*Recorded data*:
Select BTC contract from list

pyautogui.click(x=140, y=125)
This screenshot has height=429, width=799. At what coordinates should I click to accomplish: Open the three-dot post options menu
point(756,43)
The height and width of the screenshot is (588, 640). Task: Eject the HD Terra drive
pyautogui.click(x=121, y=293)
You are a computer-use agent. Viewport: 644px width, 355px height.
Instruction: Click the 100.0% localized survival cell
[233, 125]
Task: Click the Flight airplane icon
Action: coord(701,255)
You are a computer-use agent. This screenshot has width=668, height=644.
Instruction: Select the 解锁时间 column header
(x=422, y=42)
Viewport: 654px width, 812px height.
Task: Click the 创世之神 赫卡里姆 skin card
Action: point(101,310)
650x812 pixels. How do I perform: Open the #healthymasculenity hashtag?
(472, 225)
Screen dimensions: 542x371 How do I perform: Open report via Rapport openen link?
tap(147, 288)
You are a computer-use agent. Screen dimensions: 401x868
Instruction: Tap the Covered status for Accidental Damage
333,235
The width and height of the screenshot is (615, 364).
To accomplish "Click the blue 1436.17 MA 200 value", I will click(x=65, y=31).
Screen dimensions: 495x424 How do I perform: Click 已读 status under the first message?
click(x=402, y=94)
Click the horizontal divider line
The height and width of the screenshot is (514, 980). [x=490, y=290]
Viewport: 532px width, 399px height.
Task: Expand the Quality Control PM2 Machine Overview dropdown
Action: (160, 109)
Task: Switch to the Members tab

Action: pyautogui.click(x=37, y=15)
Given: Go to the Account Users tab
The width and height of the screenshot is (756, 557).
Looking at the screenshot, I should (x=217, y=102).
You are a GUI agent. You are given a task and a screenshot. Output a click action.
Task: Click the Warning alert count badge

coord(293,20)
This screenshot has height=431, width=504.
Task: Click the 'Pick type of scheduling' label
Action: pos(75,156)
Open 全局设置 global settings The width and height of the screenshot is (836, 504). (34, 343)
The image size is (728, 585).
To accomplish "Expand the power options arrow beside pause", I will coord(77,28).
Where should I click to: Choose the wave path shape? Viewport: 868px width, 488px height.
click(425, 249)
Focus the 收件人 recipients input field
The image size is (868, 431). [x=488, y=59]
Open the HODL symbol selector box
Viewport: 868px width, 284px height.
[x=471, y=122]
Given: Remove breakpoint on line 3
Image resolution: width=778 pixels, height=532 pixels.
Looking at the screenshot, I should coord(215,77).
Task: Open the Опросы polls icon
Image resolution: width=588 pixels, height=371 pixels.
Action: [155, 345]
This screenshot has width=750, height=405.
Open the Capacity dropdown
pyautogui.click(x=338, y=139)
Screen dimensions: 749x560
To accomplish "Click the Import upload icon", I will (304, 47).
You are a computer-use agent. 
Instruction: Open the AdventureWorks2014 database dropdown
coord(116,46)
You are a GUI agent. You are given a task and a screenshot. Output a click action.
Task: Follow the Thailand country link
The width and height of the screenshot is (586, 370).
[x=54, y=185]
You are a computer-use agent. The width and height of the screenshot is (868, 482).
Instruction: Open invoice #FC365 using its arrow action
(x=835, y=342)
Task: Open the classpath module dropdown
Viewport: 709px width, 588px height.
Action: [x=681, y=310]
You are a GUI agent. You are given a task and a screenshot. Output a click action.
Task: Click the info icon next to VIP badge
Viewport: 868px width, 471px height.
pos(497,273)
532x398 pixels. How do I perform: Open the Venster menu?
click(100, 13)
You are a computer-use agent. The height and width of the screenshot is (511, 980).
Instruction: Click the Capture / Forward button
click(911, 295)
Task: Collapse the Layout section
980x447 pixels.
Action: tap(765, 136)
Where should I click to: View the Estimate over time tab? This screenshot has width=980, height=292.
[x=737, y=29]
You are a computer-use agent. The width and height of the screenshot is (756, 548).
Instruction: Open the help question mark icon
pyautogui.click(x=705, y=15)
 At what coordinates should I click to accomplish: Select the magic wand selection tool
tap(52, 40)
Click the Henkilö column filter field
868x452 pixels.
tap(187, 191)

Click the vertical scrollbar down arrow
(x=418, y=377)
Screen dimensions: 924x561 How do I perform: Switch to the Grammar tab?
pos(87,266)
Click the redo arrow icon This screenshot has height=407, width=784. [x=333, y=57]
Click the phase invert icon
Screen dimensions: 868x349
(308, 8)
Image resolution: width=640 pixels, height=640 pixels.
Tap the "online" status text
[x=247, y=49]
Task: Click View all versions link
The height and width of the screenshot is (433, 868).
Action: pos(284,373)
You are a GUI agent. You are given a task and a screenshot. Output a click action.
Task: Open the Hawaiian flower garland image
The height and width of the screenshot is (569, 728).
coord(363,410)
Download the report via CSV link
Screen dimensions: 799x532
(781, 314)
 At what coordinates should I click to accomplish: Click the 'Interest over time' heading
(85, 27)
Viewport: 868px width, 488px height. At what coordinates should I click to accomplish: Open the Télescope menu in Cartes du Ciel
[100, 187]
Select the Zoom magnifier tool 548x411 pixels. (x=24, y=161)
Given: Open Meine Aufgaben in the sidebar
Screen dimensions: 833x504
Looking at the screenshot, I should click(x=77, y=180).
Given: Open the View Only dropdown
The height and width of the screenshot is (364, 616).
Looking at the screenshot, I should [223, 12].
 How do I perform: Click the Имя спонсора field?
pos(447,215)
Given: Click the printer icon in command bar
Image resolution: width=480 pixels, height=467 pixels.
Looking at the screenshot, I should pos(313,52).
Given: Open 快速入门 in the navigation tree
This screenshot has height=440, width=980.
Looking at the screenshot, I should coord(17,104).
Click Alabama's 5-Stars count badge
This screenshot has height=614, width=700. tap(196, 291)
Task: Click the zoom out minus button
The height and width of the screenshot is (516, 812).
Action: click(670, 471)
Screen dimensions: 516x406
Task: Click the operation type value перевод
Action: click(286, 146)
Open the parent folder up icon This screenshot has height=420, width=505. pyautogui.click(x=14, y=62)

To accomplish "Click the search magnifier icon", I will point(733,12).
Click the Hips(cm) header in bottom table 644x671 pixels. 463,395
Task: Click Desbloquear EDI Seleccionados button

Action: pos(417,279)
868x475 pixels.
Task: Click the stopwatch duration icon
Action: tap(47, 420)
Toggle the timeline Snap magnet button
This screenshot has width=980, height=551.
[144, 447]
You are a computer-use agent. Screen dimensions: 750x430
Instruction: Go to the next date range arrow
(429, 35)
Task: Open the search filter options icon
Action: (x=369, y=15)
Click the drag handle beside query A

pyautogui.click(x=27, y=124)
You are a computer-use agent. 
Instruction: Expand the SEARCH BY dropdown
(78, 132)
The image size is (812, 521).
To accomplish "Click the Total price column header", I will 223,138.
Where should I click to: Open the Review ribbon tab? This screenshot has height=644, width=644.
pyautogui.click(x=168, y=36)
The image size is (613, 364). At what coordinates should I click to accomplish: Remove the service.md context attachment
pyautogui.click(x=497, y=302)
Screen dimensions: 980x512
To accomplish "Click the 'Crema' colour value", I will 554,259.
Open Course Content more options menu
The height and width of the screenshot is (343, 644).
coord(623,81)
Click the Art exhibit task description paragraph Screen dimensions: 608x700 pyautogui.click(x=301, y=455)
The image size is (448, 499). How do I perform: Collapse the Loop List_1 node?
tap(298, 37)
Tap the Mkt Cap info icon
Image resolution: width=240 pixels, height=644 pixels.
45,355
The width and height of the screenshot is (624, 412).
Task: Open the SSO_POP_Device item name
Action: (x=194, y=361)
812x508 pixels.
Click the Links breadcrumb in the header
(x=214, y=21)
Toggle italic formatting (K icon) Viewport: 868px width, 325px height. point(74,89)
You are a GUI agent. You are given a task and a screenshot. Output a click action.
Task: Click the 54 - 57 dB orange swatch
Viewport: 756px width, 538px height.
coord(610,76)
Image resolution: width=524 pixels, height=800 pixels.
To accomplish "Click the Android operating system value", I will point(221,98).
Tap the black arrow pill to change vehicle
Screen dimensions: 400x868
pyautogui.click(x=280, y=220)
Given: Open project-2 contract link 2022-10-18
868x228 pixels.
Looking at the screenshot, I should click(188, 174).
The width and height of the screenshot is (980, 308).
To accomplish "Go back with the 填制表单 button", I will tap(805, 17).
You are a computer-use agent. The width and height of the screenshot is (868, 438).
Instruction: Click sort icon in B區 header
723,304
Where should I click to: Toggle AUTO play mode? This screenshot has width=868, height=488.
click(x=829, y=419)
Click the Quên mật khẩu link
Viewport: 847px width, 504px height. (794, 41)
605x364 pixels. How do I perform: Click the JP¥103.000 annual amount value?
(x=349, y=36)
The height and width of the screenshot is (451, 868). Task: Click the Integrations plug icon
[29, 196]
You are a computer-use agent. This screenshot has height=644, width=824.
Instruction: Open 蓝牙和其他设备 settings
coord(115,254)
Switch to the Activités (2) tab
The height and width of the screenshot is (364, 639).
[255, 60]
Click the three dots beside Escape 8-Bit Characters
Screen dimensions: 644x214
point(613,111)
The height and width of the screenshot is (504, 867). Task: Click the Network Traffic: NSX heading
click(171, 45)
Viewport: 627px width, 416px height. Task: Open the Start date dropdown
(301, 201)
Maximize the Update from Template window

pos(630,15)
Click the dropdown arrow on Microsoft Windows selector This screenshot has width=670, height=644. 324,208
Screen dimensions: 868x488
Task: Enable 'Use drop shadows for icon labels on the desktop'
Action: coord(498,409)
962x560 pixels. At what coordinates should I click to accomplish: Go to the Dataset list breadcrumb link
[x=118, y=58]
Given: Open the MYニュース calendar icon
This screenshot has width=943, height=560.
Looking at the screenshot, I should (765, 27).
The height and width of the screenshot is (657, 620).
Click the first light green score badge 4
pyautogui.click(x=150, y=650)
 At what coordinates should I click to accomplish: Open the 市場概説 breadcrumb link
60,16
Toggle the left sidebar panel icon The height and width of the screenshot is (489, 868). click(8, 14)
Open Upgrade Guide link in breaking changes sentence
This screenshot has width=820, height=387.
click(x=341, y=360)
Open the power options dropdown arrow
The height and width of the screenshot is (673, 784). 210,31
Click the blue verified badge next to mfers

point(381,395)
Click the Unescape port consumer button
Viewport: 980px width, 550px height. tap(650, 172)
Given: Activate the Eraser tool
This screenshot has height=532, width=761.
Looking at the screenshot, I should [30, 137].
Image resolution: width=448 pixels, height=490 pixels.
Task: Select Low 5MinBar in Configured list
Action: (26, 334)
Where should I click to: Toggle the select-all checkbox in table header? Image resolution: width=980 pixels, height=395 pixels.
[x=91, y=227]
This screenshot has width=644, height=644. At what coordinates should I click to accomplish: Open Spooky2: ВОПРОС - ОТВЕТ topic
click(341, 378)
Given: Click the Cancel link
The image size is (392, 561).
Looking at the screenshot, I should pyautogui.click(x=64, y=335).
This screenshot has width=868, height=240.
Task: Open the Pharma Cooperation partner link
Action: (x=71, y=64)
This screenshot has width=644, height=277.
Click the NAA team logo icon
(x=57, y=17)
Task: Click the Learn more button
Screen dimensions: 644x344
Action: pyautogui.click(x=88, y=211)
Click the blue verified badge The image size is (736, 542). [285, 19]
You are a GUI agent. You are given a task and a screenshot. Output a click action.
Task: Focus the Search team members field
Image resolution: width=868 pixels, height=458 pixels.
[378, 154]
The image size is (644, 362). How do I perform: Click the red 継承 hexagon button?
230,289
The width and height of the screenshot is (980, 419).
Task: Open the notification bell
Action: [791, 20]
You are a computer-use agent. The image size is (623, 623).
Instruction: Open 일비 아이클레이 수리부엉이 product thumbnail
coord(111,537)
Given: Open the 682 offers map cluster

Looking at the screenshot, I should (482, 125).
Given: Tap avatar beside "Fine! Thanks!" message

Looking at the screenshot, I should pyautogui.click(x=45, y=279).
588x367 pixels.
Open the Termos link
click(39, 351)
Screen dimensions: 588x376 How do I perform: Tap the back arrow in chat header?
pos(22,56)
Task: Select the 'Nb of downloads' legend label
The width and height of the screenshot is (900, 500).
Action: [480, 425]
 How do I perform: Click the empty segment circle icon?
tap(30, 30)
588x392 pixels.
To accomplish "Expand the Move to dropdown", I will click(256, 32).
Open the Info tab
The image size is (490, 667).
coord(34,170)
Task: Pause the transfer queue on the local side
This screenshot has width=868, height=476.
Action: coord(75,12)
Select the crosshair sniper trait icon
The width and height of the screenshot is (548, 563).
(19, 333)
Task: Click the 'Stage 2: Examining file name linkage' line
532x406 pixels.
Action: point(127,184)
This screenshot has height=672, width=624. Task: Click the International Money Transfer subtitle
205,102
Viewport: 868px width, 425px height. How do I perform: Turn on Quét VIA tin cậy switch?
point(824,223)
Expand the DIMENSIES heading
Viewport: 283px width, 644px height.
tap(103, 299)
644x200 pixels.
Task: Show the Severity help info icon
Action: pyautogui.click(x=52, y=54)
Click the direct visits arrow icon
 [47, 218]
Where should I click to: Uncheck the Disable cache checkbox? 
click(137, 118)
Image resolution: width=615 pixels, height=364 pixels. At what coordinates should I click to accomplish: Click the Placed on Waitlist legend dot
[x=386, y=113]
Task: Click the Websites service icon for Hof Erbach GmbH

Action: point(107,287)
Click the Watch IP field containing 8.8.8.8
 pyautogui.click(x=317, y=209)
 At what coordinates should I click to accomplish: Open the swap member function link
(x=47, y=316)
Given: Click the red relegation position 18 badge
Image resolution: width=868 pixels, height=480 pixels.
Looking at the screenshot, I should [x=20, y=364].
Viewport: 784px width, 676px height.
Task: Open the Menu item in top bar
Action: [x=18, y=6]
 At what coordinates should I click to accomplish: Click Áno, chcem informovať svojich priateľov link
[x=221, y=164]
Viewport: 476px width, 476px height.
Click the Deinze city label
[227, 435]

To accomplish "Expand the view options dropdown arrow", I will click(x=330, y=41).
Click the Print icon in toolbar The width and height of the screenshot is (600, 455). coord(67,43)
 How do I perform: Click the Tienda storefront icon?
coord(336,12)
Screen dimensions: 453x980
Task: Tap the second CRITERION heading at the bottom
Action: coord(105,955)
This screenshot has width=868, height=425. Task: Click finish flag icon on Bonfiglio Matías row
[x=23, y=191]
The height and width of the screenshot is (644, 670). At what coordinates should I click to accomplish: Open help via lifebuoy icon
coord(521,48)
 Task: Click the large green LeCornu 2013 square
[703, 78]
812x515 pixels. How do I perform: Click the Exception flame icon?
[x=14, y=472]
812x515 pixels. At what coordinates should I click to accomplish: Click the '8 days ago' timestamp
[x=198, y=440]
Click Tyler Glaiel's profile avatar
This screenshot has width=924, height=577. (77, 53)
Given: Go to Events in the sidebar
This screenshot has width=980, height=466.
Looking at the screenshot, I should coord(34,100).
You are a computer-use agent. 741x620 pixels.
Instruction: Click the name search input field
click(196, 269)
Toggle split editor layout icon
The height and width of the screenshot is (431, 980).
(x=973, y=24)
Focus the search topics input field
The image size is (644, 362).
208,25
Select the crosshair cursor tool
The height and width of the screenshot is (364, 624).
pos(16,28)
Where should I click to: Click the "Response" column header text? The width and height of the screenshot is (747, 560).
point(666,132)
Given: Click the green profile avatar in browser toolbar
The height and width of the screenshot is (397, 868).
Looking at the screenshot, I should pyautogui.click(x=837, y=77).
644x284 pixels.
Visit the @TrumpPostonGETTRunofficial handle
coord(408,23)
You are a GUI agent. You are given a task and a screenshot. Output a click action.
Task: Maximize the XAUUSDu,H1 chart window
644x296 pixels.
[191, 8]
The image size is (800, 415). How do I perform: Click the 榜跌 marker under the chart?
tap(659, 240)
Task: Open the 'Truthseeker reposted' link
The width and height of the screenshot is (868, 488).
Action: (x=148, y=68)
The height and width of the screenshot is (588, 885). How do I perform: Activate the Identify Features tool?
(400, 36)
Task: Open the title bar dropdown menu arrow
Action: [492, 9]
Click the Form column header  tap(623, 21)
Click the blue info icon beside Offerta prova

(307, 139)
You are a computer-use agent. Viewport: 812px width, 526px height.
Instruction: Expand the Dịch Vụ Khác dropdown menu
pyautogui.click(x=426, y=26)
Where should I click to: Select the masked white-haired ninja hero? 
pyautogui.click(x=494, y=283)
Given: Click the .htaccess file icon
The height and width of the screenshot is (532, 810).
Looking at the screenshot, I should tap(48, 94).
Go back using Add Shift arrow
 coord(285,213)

*Required action*:
All lines in the entries above that include "toolbar" should be found and copied.

*Answer to the exercise*:
Click the Print icon in toolbar The width and height of the screenshot is (600, 455). coord(67,43)
Given: Click the green profile avatar in browser toolbar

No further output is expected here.